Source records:
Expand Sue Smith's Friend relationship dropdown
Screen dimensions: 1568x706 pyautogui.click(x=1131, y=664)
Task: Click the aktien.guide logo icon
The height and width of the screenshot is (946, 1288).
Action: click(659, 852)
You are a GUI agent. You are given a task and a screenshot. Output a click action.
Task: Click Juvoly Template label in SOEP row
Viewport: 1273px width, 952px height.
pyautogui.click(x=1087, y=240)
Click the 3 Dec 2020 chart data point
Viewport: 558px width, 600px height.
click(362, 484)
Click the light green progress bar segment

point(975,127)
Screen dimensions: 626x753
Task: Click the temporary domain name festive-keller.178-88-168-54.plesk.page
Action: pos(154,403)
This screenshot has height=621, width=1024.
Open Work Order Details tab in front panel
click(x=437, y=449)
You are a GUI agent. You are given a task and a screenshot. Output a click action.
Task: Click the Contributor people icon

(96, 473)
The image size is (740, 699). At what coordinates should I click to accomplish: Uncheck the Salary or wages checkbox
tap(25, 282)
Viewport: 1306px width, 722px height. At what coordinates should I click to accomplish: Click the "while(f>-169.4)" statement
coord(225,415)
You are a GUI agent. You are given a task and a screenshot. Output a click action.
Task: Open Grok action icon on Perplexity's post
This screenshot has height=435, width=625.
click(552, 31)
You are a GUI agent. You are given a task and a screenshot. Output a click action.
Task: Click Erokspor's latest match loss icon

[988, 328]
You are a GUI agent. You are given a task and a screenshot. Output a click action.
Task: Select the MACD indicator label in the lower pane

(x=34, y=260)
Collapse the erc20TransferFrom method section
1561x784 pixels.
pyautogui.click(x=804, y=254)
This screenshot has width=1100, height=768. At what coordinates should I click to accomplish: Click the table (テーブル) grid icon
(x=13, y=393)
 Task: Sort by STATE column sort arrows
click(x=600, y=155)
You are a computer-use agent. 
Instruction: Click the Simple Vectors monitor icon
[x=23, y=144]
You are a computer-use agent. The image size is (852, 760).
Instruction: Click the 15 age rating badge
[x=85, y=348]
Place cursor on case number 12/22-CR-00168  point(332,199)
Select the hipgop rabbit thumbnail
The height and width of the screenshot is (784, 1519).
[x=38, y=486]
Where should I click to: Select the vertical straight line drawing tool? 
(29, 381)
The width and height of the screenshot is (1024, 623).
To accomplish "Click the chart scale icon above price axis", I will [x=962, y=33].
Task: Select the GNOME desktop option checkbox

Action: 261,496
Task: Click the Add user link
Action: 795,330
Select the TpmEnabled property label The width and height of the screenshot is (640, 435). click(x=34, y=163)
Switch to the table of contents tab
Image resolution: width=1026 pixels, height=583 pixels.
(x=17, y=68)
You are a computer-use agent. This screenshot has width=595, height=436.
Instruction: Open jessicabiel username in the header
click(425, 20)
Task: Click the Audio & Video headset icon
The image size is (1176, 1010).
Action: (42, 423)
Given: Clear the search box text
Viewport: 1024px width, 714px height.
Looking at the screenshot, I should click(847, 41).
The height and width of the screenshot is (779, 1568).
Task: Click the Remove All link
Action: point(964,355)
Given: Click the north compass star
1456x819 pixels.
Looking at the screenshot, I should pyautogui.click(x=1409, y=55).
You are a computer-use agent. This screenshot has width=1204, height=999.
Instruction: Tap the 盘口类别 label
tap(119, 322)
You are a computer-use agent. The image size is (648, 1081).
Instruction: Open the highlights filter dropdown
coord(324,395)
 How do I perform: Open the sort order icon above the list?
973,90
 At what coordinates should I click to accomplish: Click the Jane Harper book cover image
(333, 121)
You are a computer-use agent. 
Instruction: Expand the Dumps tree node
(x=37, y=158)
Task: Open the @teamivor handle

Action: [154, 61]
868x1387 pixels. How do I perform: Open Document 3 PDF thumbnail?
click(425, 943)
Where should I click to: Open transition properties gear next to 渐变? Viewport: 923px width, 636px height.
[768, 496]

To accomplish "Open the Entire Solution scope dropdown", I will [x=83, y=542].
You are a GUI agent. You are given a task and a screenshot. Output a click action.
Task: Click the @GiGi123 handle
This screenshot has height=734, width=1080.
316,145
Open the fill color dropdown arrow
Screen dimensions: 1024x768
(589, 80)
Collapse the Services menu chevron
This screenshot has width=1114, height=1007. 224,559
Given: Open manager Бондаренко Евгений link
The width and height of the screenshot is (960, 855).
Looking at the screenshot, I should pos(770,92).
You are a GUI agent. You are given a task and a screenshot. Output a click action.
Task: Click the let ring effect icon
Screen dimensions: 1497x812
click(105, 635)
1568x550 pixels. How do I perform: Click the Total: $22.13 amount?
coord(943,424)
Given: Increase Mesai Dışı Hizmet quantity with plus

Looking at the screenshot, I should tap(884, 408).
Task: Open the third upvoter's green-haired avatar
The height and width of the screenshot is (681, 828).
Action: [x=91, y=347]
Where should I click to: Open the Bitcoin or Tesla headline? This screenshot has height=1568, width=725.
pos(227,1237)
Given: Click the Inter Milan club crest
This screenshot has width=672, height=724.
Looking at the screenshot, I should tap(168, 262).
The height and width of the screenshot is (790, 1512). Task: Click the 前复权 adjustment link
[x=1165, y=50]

**What the task requires**
Could you reproduce the lines above, from the one that holds "Where should I click to: Open the" through the last, exactly as they stand?

**Result**
Where should I click to: Open the Bitcoin or Tesla headline? This screenshot has height=1568, width=725.
pos(227,1237)
Given: Click the Inter Milan club crest
This screenshot has width=672, height=724.
Looking at the screenshot, I should tap(168, 262).
The height and width of the screenshot is (790, 1512). Task: Click the 前复权 adjustment link
[x=1165, y=50]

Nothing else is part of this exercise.